[Recorded data]
● ● ●

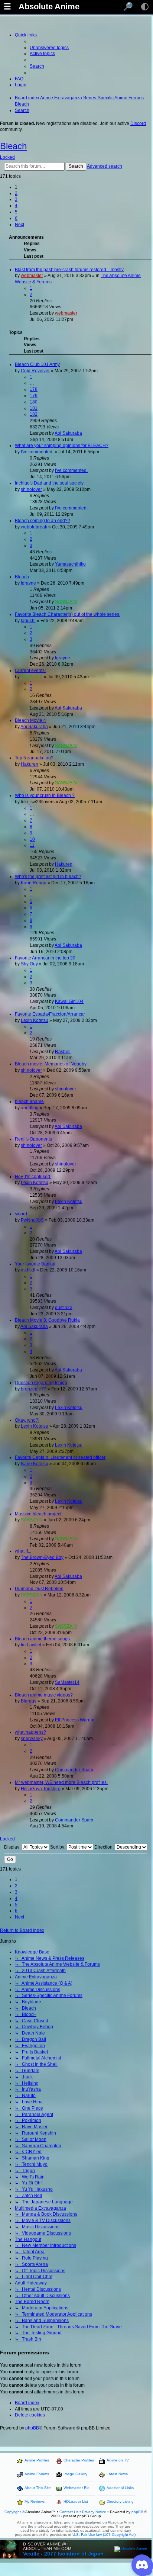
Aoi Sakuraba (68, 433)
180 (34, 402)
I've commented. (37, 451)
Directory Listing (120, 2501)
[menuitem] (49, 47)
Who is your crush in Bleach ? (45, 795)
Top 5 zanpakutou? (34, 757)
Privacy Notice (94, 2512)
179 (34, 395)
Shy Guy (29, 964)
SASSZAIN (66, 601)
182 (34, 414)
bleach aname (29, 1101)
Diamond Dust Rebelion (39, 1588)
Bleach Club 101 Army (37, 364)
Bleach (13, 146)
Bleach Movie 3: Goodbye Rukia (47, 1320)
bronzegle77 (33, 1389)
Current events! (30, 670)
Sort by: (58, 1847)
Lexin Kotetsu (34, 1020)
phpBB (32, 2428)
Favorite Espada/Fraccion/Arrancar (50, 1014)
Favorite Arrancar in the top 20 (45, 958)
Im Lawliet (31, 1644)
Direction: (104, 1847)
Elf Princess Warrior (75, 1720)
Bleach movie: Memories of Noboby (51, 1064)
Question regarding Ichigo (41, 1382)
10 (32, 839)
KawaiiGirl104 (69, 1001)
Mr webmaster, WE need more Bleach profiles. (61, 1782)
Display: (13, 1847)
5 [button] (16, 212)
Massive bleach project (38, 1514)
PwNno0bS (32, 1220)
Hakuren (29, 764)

● ● ●

→ **Try it**:
The answer should consist of every line above, exact and free of images.

→ **Exercise answer**:
Aoi Sakuraba (68, 433)
180 (34, 402)
I've commented. (37, 451)
Directory Listing (120, 2501)
[menuitem] (49, 47)
Who is your crush in Bleach ? (45, 795)
Top 5 zanpakutou? (34, 757)
Privacy Notice (94, 2512)
179 (34, 395)
Shy Guy (29, 964)
SASSZAIN (66, 601)
182 (34, 414)
bleach aname (29, 1101)
Diamond Dust Rebelion (39, 1588)
Bleach Club 101 Army (37, 364)
Bleach (13, 146)
Bleach Movie 3: Goodbye Rukia (47, 1320)
bronzegle77 (33, 1389)
Current events! (30, 670)
Sort by: (58, 1847)
Lexin Kotetsu (34, 1020)
phpBB (32, 2428)
Favorite Espada/Fraccion/Arrancar (50, 1014)
Favorite Arrancar in the top 20 (45, 958)
Im Lawliet (31, 1644)
Direction: (104, 1847)
Elf Princess Warrior (75, 1720)
Bleach movie: Memories of Noboby (51, 1064)
Question regarding Ichigo (41, 1382)
10 (32, 839)
KawaiiGirl104 (69, 1001)
Mr webmaster, WE need more Bleach profiles. (61, 1782)
Display: (13, 1847)
5 [button] (16, 212)
Massive bleach project (38, 1514)
PwNno0bS (32, 1220)
Hakuren (29, 764)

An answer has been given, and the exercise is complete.